Applies To:
Show VersionsBIG-IP APM
- 11.5.10, 11.5.9, 11.5.8, 11.5.7, 11.5.6, 11.5.5, 11.5.4, 11.5.3, 11.5.2
Overview: Automating SAML IdP connector creation
When a BIG-IP system is configured as a SAML service provider (SP), you can use SAML identity provider (IdP) automation to automatically create new SAML IdP connectors for SP services. Access Policy Manager (APM) polls a file or files that you supply; the files must contain cumulative IdP metadata. After polling, APM creates IdP connectors for any new IdPs and associates them with a specified SP service. APM uses matching criteria that you supply to send the user to the correct IdP.

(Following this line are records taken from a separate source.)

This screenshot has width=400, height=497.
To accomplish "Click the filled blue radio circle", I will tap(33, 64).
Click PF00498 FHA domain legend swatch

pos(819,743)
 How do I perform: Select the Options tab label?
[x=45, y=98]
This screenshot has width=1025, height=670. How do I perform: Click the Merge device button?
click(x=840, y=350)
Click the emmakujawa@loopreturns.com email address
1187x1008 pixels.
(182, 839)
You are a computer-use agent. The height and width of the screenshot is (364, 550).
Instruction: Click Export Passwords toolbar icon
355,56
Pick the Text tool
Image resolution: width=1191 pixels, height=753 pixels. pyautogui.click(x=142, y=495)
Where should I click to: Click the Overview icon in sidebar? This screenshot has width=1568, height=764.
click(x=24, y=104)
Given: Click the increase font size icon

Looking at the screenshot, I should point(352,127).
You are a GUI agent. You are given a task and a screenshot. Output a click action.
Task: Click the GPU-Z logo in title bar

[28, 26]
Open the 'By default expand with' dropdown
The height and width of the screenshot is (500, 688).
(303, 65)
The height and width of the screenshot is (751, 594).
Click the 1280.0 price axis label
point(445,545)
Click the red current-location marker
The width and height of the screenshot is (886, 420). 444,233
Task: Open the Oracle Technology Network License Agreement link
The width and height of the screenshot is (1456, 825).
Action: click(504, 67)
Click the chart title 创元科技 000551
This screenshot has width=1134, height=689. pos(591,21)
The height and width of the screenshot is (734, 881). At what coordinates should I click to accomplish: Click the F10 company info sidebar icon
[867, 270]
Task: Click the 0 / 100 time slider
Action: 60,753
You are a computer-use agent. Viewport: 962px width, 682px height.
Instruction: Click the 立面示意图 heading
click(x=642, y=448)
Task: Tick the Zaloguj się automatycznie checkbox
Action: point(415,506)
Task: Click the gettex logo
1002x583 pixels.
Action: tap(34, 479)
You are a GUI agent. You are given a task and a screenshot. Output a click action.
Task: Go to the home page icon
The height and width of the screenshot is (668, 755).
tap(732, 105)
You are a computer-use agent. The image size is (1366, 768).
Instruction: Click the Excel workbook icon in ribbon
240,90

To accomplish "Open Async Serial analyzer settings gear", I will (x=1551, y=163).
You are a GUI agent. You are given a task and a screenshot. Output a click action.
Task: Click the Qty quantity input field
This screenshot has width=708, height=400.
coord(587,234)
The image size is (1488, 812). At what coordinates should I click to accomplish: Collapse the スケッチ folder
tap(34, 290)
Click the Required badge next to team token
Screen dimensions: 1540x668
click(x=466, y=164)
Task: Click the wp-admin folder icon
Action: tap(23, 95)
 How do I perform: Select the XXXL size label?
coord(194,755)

When would I use SAML IdP automation?
Here is an example in which SAML Identity Provider (IdP) automation is especially useful. A large service provider (SP) supports a number of SAML identity providers. The service provider defines a SAML SP service on Access Policy Manager (APM) for access to that service. As IdPs come online, the service provider collects metadata from them and aggregates the IdP metadata into a file.
APM polls the metadata file, creates IdP connectors, associates new connectors to the specified SAML SP service, and ensures that clients performing SP-initiated access are sent to the correct IdP.